Chris Dancy est traqué par des dizaines de capteurs, caméras et objets connectés accumulés ces huit dernières années, faisant de lui « l’homme le plus connecté du monde ». À l’occasion du Festival Futur en Seine , il animait à Paris l’une de ses « Mindful Cyborg Sessions » destinées à repenser de manière saine notre rapport à la technologie. Car Chris Dancy est aussi un « bouddhiste geek » qui médite deux fois par jour dans un espace déconnecté de sa maison. Paradoxal, voire absurde ? Nous l’avons rencontré à l’issue de sa conférence.
« L’homme le plus connecté du monde » nous alerte désormais sur les dangers de notre ultraconnexion. Pourquoi alors ne pas vous débarrasser de tous vos capteurs ?
Les médias ont commencé à me suivre il y a trois ou quatre ans et ont voulu que je sois « la personne la plus connectée du monde » : tu as tendance à devenir ce que les gens veulent que tu sois. Mais j’ai évolué. De 2009 à 2012, j’étais convaincu qu’être très connecté était une bonne chose. J’ai pu comprendre ma vie et la changer. Sauf qu’en 2012, mes super-pouvoirs se sont retournés contre moi. J’ai compris que les gens avaient peur de moi, parce que je devenais plus mince [il a perdu 45 kilos en un an], rapide, malin. Avec une sorte d’intensité qui se dégageait de moi. Mes amis s’éloignaient. Je crois qu’en 2014, j’étais dans un état de stress post-traumatique tant la technologie avait bouleversé ma vie et m’avait fait perdre mes proches. J’ai commencé à me demander comment je pouvais l’utiliser pour me « ralentir », me rendre meilleur. Pour que je ne sois plus perçu comme menaçant, pour que les gens comprennent que je suis comme vous, simplement avec quelques années d’avance… Mais cette histoire, les médias ne veulent pas l’entendre. Ils veulent l’autre personne, l’ancienne. Alors le paradoxe que les gens voient en moi, c’est eux-mêmes.

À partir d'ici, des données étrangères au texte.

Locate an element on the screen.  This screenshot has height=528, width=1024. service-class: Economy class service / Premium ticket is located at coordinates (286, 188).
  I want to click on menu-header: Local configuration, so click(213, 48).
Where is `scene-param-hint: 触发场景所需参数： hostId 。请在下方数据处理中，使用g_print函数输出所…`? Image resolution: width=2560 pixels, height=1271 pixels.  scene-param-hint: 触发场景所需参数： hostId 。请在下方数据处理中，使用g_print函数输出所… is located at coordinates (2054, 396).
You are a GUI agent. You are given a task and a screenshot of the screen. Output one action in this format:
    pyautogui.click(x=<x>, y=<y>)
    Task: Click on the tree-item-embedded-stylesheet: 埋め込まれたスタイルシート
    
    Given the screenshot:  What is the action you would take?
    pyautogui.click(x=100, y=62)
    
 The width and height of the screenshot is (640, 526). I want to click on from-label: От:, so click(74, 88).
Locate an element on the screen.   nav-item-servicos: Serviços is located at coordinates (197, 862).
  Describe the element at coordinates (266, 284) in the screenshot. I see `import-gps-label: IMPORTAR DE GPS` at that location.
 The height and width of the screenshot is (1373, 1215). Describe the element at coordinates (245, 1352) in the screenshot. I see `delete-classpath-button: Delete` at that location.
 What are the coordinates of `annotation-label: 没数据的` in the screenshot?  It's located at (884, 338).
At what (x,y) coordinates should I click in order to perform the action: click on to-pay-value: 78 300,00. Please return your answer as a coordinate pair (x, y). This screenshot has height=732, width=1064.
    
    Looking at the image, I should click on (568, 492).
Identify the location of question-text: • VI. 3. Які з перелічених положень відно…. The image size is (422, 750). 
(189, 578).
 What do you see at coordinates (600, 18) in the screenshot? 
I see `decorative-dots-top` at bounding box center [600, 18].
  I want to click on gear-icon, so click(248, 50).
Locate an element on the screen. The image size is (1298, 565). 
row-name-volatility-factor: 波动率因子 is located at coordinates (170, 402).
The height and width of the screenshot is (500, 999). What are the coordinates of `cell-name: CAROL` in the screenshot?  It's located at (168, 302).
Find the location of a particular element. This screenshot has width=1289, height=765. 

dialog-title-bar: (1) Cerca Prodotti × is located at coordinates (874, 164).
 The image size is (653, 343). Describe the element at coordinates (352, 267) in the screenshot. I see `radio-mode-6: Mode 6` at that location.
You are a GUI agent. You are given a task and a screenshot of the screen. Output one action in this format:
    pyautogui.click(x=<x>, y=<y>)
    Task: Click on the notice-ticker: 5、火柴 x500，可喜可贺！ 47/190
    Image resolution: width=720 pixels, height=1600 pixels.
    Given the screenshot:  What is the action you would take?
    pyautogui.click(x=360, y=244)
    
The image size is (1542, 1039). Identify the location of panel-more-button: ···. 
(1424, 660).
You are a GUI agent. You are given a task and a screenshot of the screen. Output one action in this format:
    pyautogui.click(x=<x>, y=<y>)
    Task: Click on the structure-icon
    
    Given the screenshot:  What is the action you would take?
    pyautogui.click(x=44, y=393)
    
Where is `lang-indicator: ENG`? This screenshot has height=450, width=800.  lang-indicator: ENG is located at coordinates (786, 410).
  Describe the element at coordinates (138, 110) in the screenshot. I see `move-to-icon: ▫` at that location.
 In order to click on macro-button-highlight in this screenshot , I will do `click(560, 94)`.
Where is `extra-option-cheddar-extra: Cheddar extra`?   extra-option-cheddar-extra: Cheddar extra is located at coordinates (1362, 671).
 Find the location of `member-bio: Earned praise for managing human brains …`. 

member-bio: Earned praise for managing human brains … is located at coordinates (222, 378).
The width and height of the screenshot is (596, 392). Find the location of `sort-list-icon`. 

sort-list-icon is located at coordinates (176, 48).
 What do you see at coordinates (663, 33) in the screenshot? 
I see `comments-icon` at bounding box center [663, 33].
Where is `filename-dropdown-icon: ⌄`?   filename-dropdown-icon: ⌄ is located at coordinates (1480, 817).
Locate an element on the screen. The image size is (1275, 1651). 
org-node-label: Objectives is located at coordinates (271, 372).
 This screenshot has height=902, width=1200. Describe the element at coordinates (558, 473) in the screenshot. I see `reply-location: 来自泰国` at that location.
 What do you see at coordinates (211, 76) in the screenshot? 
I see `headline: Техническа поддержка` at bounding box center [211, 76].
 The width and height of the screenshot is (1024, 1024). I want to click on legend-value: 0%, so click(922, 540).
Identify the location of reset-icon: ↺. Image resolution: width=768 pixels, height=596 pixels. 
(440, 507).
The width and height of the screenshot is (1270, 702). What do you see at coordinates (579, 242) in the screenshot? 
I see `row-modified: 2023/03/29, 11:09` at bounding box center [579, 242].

Mais pourquoi continuer à tout mesurer ?
Je n’ai pas besoin de tout mesurer, je suis capable de vivre sans. Je pourrais tout enlever. Superman peut voler sans sa cape… mais les gens le préfèrent avec. [Il pointe les quatre bracelets connectés à son poignet] : si j’enlevais tout ça sur scène, les gens ne m’écouteraient pas. Toute cette technologie, je n’en ai pas strictement besoin, je ne l’aime pas, d’ailleurs. Mais personne n’a envie de vivre au quotidien avec toute cette part sombre. [Il désigne l’un des bracelets] : là, j’enregistre tout ce que nous nous disons. Qui sont les gens assez courageux pour porter tout cet attirail ? Alors je continue. Pas parce que ça m’aide. Mais parce qu’il faut bien que quelqu’un soit le cobaye. Je consacre ma vie à tester la façon dont la technologie nous affecte. Je suis un rat de laboratoire... pour smartphones.